Edición anotada de la tristeza
José Alcaraz
Pre-Textos, Poesía
Valencia, 2013

SOBRE LA TRISTEZA

   El incansable cauce de la lírica actual confía en los efectos colaterales de una convivencia de estéticas donde se incorporan, de forma natural nombres propios a las últimas hornadas que buscan asentarse en más reciente canon. José Alcaraz, nacido en Cartagena en 1983, consiguió con su carta auroral, Está usted aquí, el Premio Murcia Joven en su convocatoria de 2007. Era una colección de poemas de enfoque realista en la que la ironía era un elemento esencial que permitía trazar una crónica personal intimista y desenfadada.  Casi un lustro después llegaba a los estantes su segunda entrega, La tabla del uno y la editorial Pre-Textos, tras conseguir el Premio de Poesía Joven de RNE, publica su tercera salisa Edición anotada de la tristeza.

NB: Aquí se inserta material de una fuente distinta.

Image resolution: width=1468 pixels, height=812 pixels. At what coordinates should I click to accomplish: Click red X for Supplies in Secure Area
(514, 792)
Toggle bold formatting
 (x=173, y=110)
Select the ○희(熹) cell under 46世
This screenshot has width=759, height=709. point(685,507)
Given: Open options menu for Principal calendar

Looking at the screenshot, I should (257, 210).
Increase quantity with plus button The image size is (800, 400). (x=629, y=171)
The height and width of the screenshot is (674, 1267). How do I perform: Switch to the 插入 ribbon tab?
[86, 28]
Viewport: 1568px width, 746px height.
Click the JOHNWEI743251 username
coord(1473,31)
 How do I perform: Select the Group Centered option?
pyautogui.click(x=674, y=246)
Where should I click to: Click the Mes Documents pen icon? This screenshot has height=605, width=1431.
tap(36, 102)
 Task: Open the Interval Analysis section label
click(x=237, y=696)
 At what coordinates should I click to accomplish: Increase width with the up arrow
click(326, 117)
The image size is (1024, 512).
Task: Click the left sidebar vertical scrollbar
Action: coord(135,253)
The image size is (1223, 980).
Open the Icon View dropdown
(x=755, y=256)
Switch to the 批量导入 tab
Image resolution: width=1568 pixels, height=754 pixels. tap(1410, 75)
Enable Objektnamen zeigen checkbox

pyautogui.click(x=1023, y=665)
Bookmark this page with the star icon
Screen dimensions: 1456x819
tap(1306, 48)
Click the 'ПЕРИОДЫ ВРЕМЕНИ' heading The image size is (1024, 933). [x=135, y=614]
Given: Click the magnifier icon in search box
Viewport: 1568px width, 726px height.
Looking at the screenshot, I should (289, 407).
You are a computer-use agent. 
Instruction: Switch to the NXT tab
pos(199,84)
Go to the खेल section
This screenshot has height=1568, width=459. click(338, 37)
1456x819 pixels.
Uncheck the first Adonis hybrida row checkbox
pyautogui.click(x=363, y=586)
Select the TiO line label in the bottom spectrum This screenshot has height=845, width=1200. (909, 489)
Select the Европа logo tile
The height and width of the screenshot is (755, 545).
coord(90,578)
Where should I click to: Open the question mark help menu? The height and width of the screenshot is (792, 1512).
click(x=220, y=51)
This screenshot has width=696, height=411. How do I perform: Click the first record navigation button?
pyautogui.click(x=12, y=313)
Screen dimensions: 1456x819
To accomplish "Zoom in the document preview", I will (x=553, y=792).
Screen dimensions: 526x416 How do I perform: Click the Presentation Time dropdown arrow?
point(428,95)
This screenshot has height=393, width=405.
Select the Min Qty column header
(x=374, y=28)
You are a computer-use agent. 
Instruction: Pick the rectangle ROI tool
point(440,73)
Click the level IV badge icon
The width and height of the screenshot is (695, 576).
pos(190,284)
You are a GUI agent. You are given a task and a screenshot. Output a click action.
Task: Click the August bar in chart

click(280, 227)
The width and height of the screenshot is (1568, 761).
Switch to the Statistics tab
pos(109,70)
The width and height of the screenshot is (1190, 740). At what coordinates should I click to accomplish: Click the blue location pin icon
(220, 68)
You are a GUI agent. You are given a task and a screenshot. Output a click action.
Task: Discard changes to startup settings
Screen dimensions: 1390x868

   En breve nota de solapa, Juan de Dios García matiza la solemne dimensión ensayística del título: “José Alcaraz ha elegido una tristeza inteligente, rica en matices, no aquella que se deja abatir. Y la ha elegido también por mesura, puesto que parece que la tristeza resulta obscena actualmente en una sociedad que persigue una felicidad sin taras”. 
   El poeta justifica el título de forma gráfica. Las composiciones se presentan como notas a pie de página y el amplio espacio blanco superior solo sugiere una indefinición, un estado afectivo o una secuencia vivencial que no es enunciada por el yo poemático. Su significado es especulativo y solo queda expuesto a través de la nota final. Así se desarrolla el mínimo poema inicial  que no difiere de una escueta reflexión sobre los sitios del asombro: la vida enterró el mapa, dejó una cartografía difusa para movernos por los rieles de lo cotidiano; ocupados en encontrar senda es muy difícil desenterrar esperanzas, un tesoro simbólico que habla de sentido vital en nuestros actos. El día empieza y se repiten los gestos de la vida al paso, hace falta ponerse en movimiento, trazar itinerarios.
   Las composiciones dan albergue a un yo desdoblado que actúa como oyente e interlocutor, como si las notas no persiguiesen la distancia objetiva de la verosimilitud sino la contenida palabra del afecto y la confidencia: “El  último hilo de luz en invierno. / Tirar de él, / deshaciendo el suéter del aire / y la melancolía.”. La palabra busca el viaje introspectivo, la mirada hacia dentro que lee la caligrafía ensimismada de la conciencia, una forma de estar dubitativa en la que el paisaje es solo una percepción exterior y ajena, como si el yo poemático habitara en el margen.
      Más allá del inicial efecto sorpresa que deja la disposición poemática de Edición anotada de la tristeza, la poesía de José Alcaraz contiene un fuerte sentido aforístico, una voz meditativa hecha emoción e inteligencia que sondea el acontecer existencial con un mensaje comunicativo y despojado, en el que a menudo salta la imagen insólita y llena de luz. Entre sujeto y tiempo la tristeza concede cada día un espacio habitable.